• [Exercise brief]: Take each line from the entries that holds "will" and copy it out.

• [Dataset content]:
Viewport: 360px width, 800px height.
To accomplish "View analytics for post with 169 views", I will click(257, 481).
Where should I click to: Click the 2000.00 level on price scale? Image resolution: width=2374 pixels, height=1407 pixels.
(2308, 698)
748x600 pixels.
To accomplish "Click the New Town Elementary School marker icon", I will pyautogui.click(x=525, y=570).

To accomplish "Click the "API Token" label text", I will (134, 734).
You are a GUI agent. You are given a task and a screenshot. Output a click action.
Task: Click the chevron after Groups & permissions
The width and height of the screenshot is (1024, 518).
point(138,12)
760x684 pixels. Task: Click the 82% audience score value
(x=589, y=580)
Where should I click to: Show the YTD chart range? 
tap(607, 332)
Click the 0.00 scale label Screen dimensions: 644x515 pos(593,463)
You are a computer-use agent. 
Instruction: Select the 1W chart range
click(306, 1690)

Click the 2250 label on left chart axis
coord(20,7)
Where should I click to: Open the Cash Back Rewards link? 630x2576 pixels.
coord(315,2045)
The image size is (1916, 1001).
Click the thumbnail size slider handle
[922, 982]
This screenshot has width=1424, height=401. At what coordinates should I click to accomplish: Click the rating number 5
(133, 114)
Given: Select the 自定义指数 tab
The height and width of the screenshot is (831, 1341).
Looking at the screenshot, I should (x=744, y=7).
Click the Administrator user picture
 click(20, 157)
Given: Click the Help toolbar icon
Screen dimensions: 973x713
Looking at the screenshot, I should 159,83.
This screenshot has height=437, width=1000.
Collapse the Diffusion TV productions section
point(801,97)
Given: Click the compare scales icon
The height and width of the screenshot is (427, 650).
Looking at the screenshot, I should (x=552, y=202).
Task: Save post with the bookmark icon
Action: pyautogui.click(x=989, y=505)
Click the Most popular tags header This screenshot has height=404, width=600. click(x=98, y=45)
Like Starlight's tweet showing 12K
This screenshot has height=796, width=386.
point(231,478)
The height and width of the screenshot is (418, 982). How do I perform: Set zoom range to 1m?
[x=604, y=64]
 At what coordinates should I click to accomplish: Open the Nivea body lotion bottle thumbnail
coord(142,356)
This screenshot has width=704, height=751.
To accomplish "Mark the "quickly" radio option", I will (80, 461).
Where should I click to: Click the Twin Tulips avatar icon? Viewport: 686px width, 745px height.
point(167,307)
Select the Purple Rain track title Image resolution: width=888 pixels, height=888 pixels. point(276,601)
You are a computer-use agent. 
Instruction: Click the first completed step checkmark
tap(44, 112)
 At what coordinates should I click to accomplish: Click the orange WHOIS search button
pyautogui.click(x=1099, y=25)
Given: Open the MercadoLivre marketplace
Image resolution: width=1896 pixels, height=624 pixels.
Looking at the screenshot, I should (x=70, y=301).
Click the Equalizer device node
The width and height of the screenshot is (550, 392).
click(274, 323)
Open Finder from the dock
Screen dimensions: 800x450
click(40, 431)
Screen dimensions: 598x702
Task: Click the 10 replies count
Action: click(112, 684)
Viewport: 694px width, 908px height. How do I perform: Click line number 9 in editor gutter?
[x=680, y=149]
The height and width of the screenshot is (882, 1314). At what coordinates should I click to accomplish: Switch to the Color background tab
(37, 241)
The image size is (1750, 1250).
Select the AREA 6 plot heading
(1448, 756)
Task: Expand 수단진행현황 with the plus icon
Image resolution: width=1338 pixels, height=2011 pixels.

• [Completed exercise]:
To accomplish "View analytics for post with 169 views", I will click(257, 481).
To accomplish "Click the New Town Elementary School marker icon", I will pyautogui.click(x=525, y=570).
To accomplish "Click the "API Token" label text", I will (134, 734).
To accomplish "Mark the "quickly" radio option", I will (80, 461).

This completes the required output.